→ SET TASK: According to the cluster news text, how many CPU hours did Chimera deliver during 2007?

++++ SELECTION

Until recently Chimera had a static reservation of one of the nodes that avoided long running jobs during working hours in that node. This was meant for code development or small tests, but since this was seldom used and meant that 4 CPUs were most of the time unused, I have deleted this static reservation. So Chimera is close to its full 128 CPUs again (one of the nodes needs to be repaired, which should happen during the coming days).
If you need a cluster for tests, you can now use our new mini-cluster Xerenade. This mini-cluster has 16 AMD CPUs, and should be perfect for code development. This is not yet in full production, but if you would be interested in trying it out, please do get in touch.
Perhaps the news about the new installed compiler has gone unnoticed, but we have recently installed in the IAC network the C/C++ and Fortran Portland Group's compilers. For those of you developing parallel codes, it is perhaps interesting to know that this compiler supports "High Performance Fortran (HPF)" (http://www.pgroup.com/doc/pghpf_ug/hpfug.htm).
Our version of Condor at the IAC had become a bit old, and it was having some problems with multi-core PCs, so we have upgraded to the latest stable Condor version, 7.0.1, still warm from the oven (released February 27, 2008).
The upgrade went smoothly and without any problems, but if you find anything odd during the coming days, please let us know.
As it is now usual towards the end of each year, I have calculated the yearly usage of Chimera, who during 2007 (up to the 26th of December) has delivered 447262.71 CPU hours. You can see all the details at the SIE Forum (http://venus/SIE/forum/viewtopic.php?t=154).
And by the way, if you missed our last SIEminar (Supercomputing resources at the IAC), you can see the slides at http://www.iac.es/sieinvens/SINFIN/Sie_Courses_PDFs/resources_supercomputing.pdf Happy holidays, and let's try to make Chimera work even harder during 2008!
Just to let you know (in case it can be of interest),
that due to a user request I have installed in Chimera (chi64, the 64 bits
machines) the ABINIT software. According to its main page (http://www.abinit.org/):
"ABINIT is a package whose main program allows one to find the total energy, charge density and electronic structure of systems made of electrons and nuclei (molecules and periodic solids) within Density Functional Theory (DFT), using pseudopotentials and a planewave basis. ABINIT also includes options to optimize the geometry according to the DFT forces and stresses, or to perform molecular dynamics simulations using these forces, or to generate dynamical matrices, Born effective charges, and dielectric tensors. Excited states can be computed within the Time-Dependent Density Functional Theory (for molecules), or within Many-Body Perturbation Theory (the GW approximation). In addition to the main ABINIT code, different utility programs are provided."
If you are interested in trying it out, do get in touch.
As planned, Beoiac is gone. In its place we have now Chimera. It will have 32 nodes, but as of today only 30 have been configured. If you have used Beoiac before, much will be familiar,but there are new things to be learnt, like compiling for 64 or 32 bits, using PVFS, etc. Instructions (very preliminary yet) on how to use the cluster are in the Cluster Documentation Page.
Next week I will be away, so if you would like to use the cluster during that time and you don't have an account yet try to get in touch with me tomorrow.

++++++++
++++ DATASET CONTENT

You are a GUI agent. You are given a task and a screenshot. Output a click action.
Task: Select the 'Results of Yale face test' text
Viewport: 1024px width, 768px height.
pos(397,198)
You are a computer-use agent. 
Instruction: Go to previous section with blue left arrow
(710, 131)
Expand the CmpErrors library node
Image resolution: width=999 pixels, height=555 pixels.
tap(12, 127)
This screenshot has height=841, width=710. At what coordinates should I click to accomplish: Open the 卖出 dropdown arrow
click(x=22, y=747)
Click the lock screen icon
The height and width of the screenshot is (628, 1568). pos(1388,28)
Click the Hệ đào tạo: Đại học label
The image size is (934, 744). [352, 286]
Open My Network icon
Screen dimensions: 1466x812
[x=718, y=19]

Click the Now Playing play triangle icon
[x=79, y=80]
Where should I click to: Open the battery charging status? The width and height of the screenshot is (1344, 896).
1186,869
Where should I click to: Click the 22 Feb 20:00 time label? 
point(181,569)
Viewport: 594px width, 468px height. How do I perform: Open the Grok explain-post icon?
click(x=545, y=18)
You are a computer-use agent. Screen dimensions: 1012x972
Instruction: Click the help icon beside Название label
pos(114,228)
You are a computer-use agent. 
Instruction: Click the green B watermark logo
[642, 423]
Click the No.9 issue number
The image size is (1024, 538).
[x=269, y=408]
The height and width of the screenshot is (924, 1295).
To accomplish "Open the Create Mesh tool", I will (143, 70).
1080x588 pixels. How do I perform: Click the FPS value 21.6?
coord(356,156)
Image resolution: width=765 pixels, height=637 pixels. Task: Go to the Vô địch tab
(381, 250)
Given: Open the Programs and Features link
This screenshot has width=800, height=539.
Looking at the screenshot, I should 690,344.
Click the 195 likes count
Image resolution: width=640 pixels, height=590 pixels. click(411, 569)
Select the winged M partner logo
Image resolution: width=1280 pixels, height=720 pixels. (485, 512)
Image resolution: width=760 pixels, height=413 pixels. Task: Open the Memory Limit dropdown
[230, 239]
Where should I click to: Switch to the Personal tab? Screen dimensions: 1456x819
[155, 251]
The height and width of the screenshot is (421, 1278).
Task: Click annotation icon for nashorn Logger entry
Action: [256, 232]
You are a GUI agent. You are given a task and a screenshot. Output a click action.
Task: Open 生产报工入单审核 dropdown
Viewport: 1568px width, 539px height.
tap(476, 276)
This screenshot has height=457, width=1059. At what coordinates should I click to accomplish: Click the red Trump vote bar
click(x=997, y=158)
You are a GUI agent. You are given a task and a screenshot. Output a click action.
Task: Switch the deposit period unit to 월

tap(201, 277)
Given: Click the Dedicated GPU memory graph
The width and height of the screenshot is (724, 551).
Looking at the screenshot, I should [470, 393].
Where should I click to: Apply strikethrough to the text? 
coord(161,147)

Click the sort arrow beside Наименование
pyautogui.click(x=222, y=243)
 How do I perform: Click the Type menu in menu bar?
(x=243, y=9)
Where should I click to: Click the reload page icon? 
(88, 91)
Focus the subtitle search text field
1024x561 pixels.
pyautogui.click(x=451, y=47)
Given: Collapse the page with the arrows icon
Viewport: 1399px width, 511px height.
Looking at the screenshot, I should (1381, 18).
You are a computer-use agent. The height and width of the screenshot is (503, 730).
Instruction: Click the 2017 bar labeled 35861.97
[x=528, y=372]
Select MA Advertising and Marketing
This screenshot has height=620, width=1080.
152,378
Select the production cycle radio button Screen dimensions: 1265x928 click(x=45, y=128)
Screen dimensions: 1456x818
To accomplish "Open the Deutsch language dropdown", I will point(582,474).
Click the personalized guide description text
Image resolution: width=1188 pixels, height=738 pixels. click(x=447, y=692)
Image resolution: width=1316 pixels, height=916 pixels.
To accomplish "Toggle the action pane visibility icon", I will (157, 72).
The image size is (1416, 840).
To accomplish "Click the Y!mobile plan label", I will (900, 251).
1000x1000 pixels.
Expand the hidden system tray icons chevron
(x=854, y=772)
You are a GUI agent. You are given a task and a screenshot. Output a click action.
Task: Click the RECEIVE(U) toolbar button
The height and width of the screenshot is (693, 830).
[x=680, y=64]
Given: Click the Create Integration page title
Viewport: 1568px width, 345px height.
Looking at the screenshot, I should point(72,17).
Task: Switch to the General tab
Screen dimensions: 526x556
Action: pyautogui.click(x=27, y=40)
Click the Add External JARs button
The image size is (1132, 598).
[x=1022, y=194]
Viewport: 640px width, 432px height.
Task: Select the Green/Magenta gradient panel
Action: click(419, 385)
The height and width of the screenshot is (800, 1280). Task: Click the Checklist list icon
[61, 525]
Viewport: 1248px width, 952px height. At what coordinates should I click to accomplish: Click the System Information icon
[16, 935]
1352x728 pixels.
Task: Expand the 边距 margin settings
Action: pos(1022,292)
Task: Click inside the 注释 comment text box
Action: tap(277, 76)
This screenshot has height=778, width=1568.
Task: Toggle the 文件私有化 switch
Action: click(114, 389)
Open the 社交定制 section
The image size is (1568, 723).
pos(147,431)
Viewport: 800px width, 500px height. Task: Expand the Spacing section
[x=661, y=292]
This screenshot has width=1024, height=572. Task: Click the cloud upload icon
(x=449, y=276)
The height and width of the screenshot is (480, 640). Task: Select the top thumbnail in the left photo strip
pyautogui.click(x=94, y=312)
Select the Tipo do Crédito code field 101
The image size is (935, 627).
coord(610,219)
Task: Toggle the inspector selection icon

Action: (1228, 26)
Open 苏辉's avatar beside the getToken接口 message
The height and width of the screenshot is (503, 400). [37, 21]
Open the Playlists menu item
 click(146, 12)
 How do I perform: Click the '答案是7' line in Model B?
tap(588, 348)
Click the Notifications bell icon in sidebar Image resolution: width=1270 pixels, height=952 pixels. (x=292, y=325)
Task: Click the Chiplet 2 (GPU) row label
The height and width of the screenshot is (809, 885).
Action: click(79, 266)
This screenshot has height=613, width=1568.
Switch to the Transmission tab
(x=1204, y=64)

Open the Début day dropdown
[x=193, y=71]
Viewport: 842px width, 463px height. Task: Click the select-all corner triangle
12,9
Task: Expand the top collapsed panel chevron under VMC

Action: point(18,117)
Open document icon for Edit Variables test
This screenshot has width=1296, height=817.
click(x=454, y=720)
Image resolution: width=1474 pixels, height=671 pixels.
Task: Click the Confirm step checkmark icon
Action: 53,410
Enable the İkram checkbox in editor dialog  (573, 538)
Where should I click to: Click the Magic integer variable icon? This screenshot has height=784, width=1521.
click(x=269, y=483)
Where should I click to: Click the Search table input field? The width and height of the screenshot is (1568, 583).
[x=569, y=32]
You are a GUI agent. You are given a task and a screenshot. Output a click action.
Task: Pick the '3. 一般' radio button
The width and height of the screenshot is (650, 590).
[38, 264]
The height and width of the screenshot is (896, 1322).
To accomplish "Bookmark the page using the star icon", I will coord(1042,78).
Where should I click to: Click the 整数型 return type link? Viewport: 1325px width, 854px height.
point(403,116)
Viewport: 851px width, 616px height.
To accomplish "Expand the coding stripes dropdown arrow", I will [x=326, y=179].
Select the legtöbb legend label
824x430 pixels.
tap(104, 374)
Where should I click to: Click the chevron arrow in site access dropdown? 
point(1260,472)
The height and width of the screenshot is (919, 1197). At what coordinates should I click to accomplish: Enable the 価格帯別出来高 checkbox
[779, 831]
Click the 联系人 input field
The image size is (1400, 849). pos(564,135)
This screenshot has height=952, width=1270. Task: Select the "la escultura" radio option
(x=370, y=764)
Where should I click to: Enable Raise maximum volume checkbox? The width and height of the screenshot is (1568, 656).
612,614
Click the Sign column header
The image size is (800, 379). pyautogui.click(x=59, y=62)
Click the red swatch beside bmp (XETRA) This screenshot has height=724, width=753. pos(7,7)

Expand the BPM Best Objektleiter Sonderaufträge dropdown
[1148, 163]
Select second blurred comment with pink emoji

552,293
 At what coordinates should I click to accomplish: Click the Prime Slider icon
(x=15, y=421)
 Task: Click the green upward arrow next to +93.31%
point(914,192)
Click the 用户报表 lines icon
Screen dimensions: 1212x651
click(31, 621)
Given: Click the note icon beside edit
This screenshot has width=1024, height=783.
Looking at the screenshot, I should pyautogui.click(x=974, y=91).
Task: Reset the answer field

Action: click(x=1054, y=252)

++++++++

→ RESULT OF THIS TASK: Chimera delivered 447262.71 CPU hours during 2007, counted up to the 26th of December.